Dünyada sevilmek istemeyen kişi yok gibidir"
Japon düşünür Masumi Toyotome
Hakan öğretmen, İlköğretim Okulu müdürüydü. Okulunda öğretimin yanında, eğitimin de yeterince amacına ulaşabilmesi için “iyi davranışlar gösterme” projesi başlatmıştı. Öğretmenler Kurulu’nda konuyu öğretmenlere aktarmış, öğrencilerin güzel örnekler göstermesi hususunda teşvik edilmelerini istemişti.

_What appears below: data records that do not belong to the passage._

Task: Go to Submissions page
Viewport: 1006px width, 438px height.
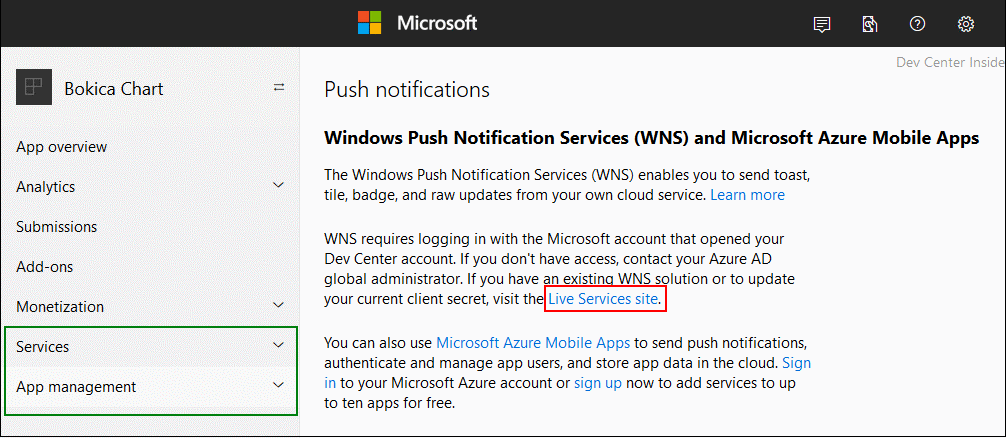Action: (x=57, y=227)
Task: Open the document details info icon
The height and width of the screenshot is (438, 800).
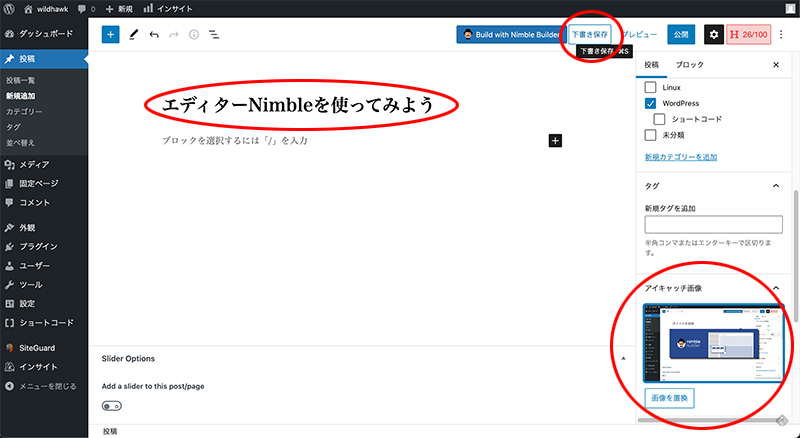Action: click(x=193, y=34)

Örneğin öğrenci, “kendi isteğiyle yerden kâğıtları alarak çöp kutusuna atmışsa”, “kantinde sırasını çok zaruri ihtiyacı olan arkadaşına vermişse”, “iki “küs arkadaşını barıştırmışsa” vb. güzel davranışlardan birini yapmışsa kurumdaki başarılı öğrencilerle birlikte bu öğrenciler de ailesi ile birlikte tebrik edilerek ödüllendirilecekti.

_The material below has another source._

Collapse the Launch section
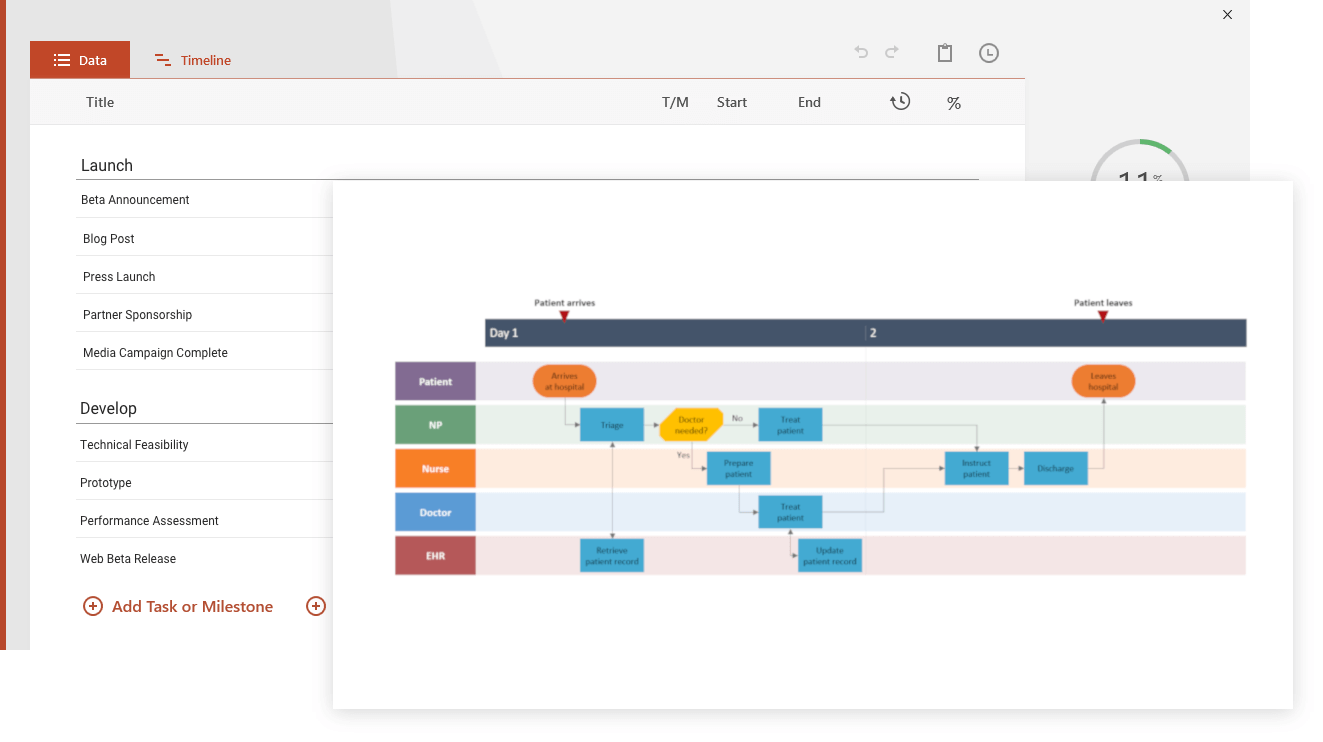The image size is (1323, 742). [x=106, y=165]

Bu amaçla sürdürülen projede, kurumdaki başarılı öğrencilerle birlikte, örnek davranış gösteren öğrenciler de tespit edilerek velileri, okula gurur çayına davet edileceklerdi.
Öğretmenler, başarılı öğrencileri not durumlarına göre tespit ettiler. Örnek davranış olarak da, içi para dolu bir cüzdan bularak öğretmenine teslim eden bir öğrenciyi seçtiler.
Törenden bir gün önce, okul müdürü Hakan bey, cüzdanı bulan öğrenciyi odasına çağırarak; “Yarın babanla beraber okula gel. Okulda tören yapılacak. Çay ikramında bulunacağız ve senin bu örnek davranışından dolayı babana ödül verilecek.” dedi.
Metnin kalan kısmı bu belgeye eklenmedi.